**Tasks to carry out**.
#1 In the forum thread on Singapore culture below, what term is given for the "scared-to-lose" mentality?
#2 Continue the forum thread on Singapore culture from the point where it stops.

# Singapore Culture



## deanclark (Aug 10, 2012)

Hello Friends,


Today I'm going to ask some questions about Singapore Culture. People who live in Singapore, which kind of culture they follows and about their living? Which kind of food and drink they have? And their behavior and what they like?


----------



## Cloud8 (Apr 9, 2012)

It's a materialistic culture. Appearances are important to most Singaporeans and many find 'face' to be very important. So they want the biggest tv, car, etc. 

And coupled with a 'scared-to-lose' mentality (also known as kiasu), it does feel like every man for himself. There's this rush to be first, to be the best, though sometimes you don't know where everyone is rushing to or what they are rushing for. 

If you're originally from Singapore, why are you asking about this?


----------



## beppi (Jun 10, 2013)

The above is true, but so is the fact that Singapore has one of the most egalitarian societies in the world. It sounds like a contradiction and you have to live there and understand the culture to believe it.


----------



## anneteoh (Mar 20, 2010)

Thank you for an interesting OP and very true impressions of Sg today. Wonder where it's all taking to in the near, middle and distant future?


----------



## deanclark (Aug 10, 2012)

**Data section**.
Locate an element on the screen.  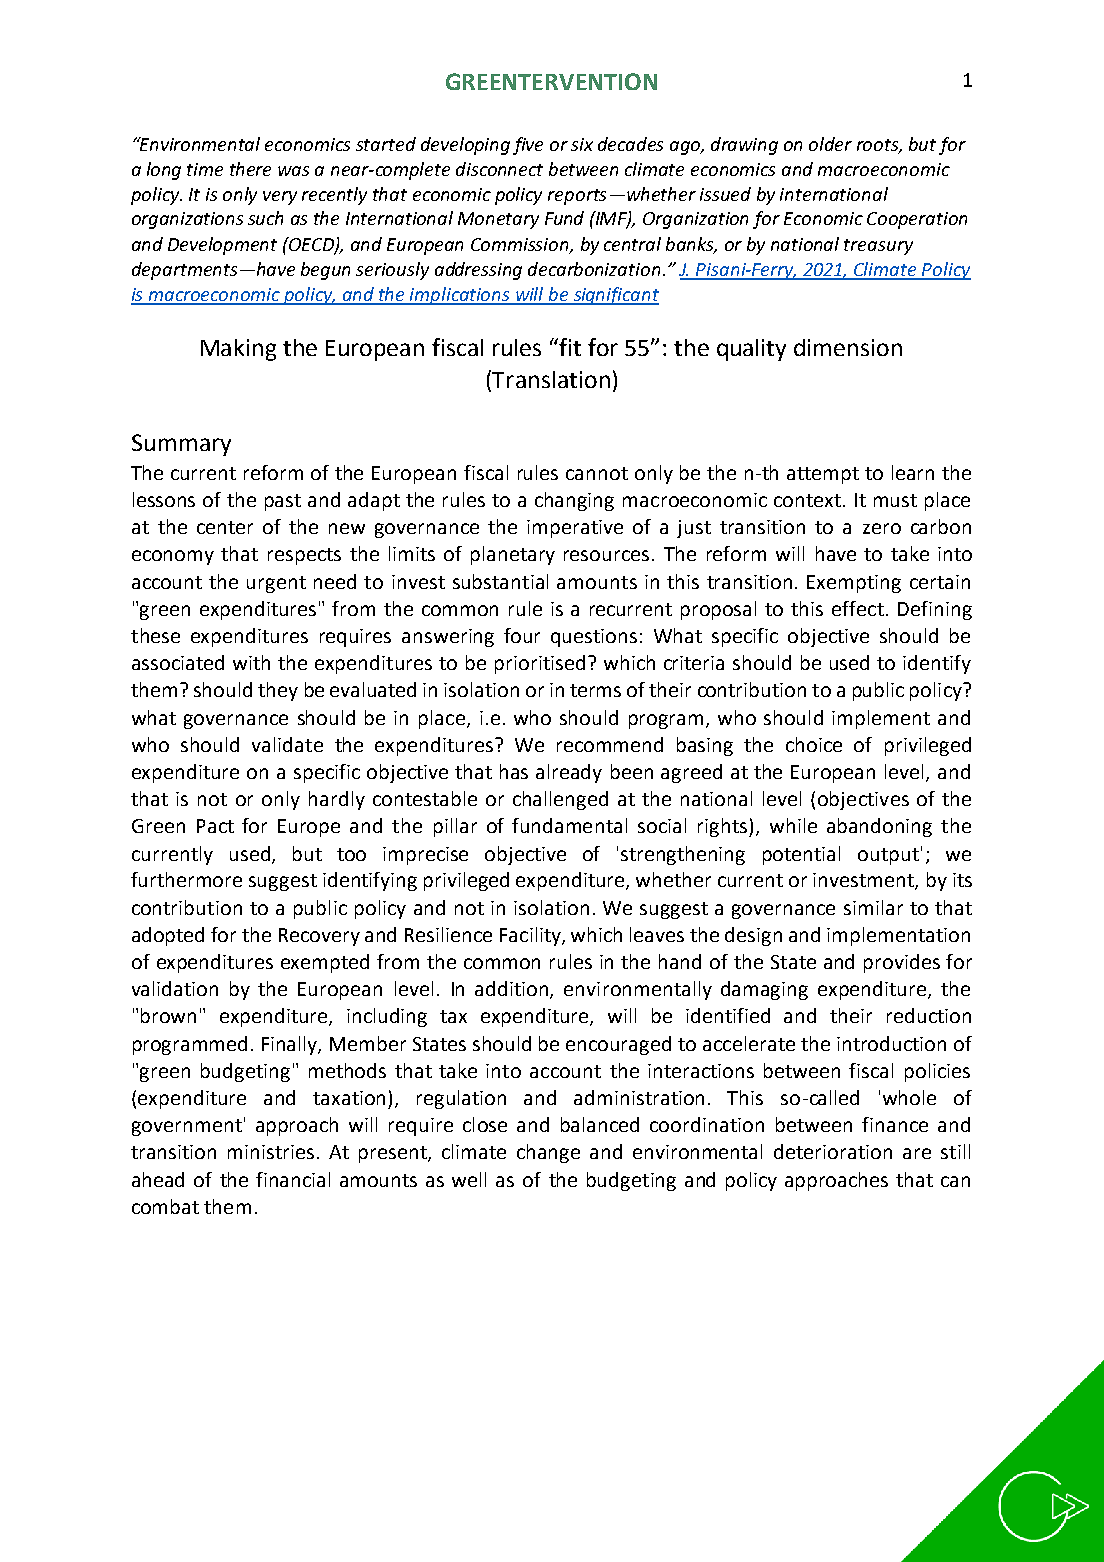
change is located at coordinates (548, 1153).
--
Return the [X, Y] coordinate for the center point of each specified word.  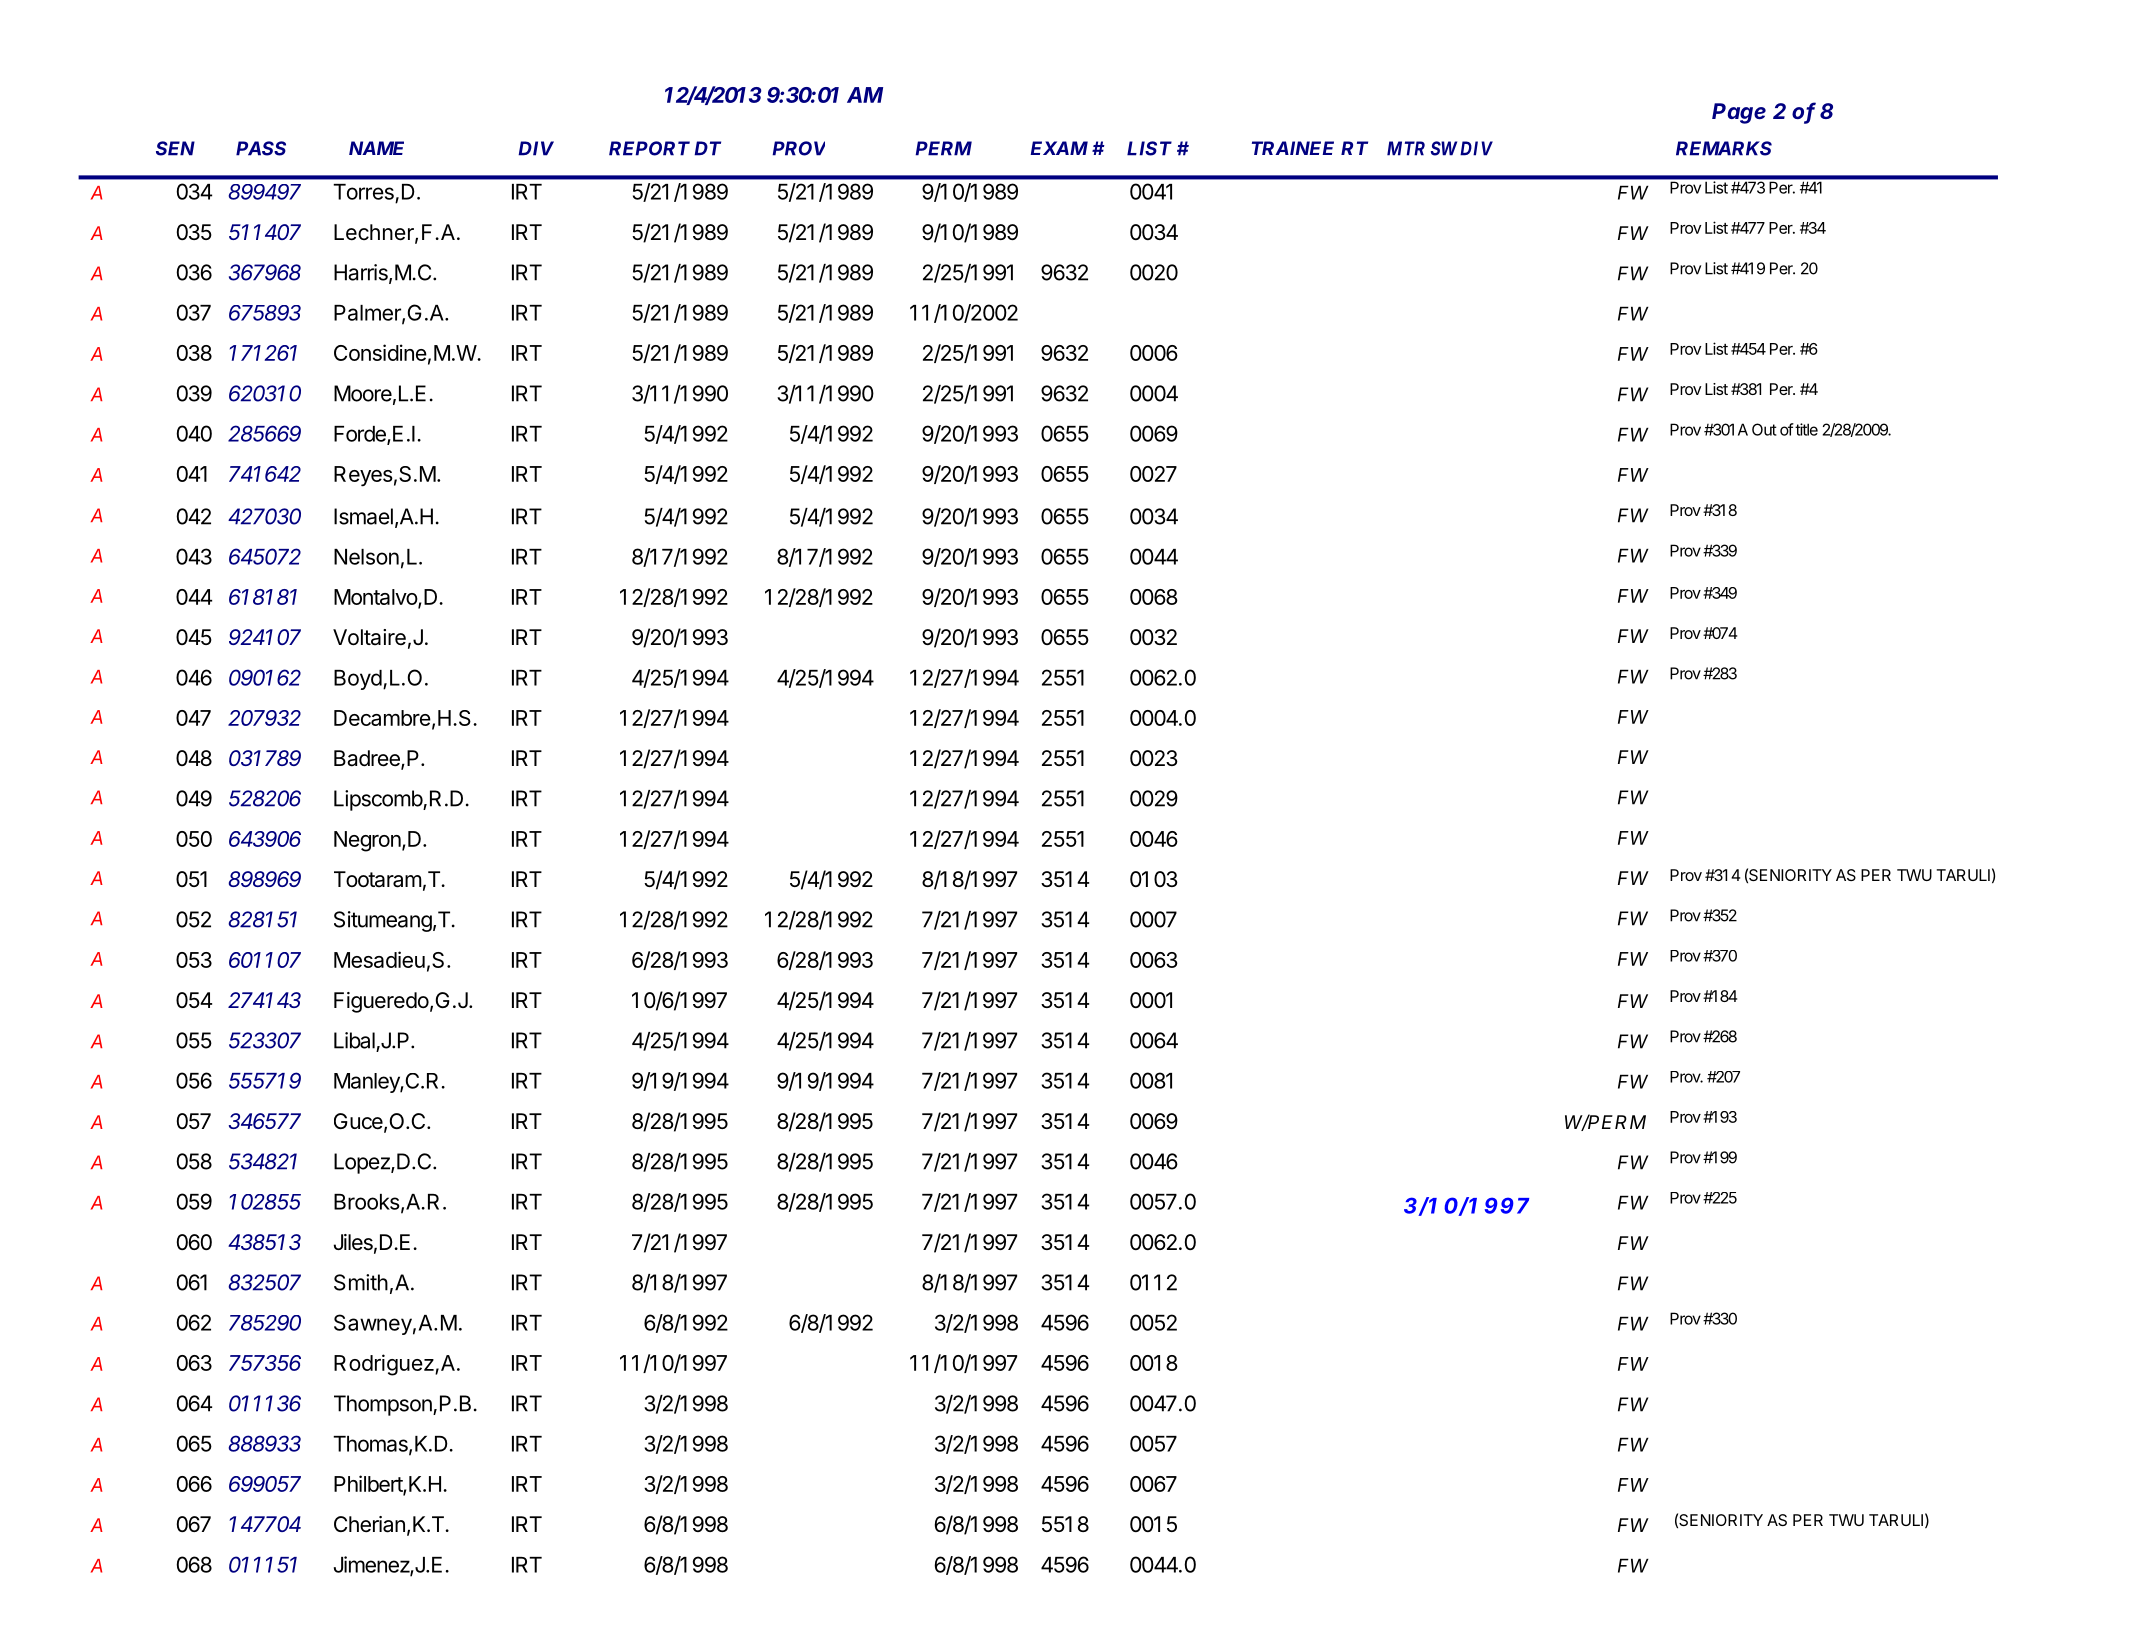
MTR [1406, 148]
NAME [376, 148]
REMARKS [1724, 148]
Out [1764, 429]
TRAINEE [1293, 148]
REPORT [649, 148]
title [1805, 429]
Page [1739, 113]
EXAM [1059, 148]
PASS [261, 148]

**Exercise results**.
#1 Kiasu.

#2
Cloud8 said:


> It's a materialistic culture. Appearances are important to most Singaporeans and many find 'face' to be very important. So they want the biggest tv, car, etc.
> 
> And coupled with a 'scared-to-lose' mentality (also known as kiasu), it does feel like every man for himself. There's this rush to be first, to be the best, though sometimes you don't know where everyone is rushing to or what they are rushing for.
> 
> If you're originally from Singapore, why are you asking about this?


Dear Friend,

I'm not originally from Singapore. Recently shifted in Singapore with family. I don't have any idea about Singapore culture and people. That's why I'm here.


----------



## beppi (Jun 10, 2013)

Your profile (see the box on top of your postings) says you are originally from Singapore and live in India now.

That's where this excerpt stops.